Estimate Type Cost Per Linear Foot
Low-End Estimate $60
Mid-Range Estimate $85
High-End Estimate $120

The final price tag for your new stair railing will be determined in large part by the material you chose. In this case, we’re going with wrought iron. You’ll have to pay $85 per linear foot of wrought iron you need for this particular project.

Wrought iron is not your only material option for your stair railing, but it may pair best with your style sensibilities. As we noted earlier, the appearance of wrought iron has a traditional quality to it. When molded in certain ways, wrought iron develops a refined appearance that becomes very appealing.

You can also use wrought iron indoors or outdoors without worrying too much about its stability. The wrought iron railing will remain strong for years to come. Wrought iron also excels at staving off the effects of wear and tear.

Note that using wrought iron for your stair railing also has downsides. For one, wrought iron can rust over so using it outside carries some risk. Wrought iron must also be sealed regularly if you wish to maintain its appearance.
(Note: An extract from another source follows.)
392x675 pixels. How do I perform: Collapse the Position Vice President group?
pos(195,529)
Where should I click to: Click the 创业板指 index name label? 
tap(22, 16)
If you’re fine with those downsides, then feel free to use wrought iron for your stair railing. You can start thinking about acquiring the key elements of your wrought iron stair railing.

Cost of Wrought Iron Stair Railing Elements

Stair Railing Elements Cost
Balusters $900
Bottom Rails $500
Handrails $450
Newel Posts $150

Four important elements are required to complete the wrought iron stair railing. Those elements include the bottom rails, handrails, balusters, and the newel posts. You can expect to pay $2,000 for all those elements of your new wrought iron stair railing.
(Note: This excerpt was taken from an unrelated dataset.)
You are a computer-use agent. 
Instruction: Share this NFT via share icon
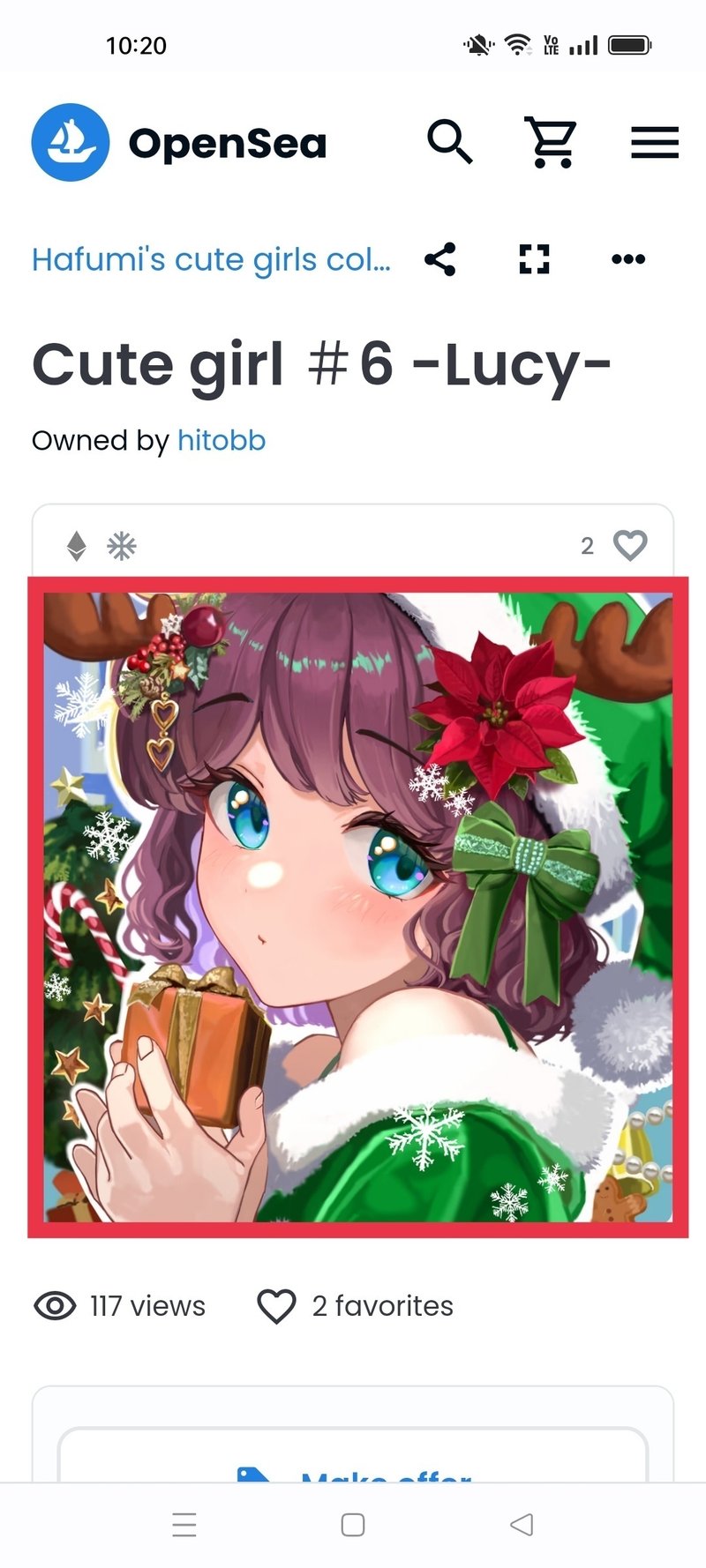(440, 259)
Let’s break down the pricing for those wrought iron stair railing elements even further. While we’re at it, we can also talk about how those elements work together to finish this particular fixture.

Balusters

First off, we have the parts of the stair railing known as the balusters. If you’re unfamiliar with the term baluster, you may know it better as a banister or spindle. No matter what you decide to call them, those elements of the stair railing cost $900.

The balusters are important because they guard the open side of your staircase. They can save people from falling off the staircase.

You also need the balusters because they help support the handrails. The balusters reinforce the handrails so people can grab on to them firmly as they move up and down the staircase.

Bottom Rails

Next up, let’s talk about the bottom rails. The bottom rails required for a wrought iron stair railing usually cost $500.

The bottom rails serve as support for the rest of the railing. Usually, the balusters go into the bottom rails and are strengthened by that design.

However, you do not always have to include bottom rails. If you decide to build the balusters into the staircase, you can remove the bottom rails altogether. That’s one way to save money on this project.

Still, many homeowners end up installing bottom rails anyway. They like the bottom rails because they frame the railing better. You can also remove the stair railing without damaging the steps too much if you used bottom rails.

Handrails

The handrails are also common elements of stair railings. Homeowners getting handrails made from wrought iron will be on the hook for $450.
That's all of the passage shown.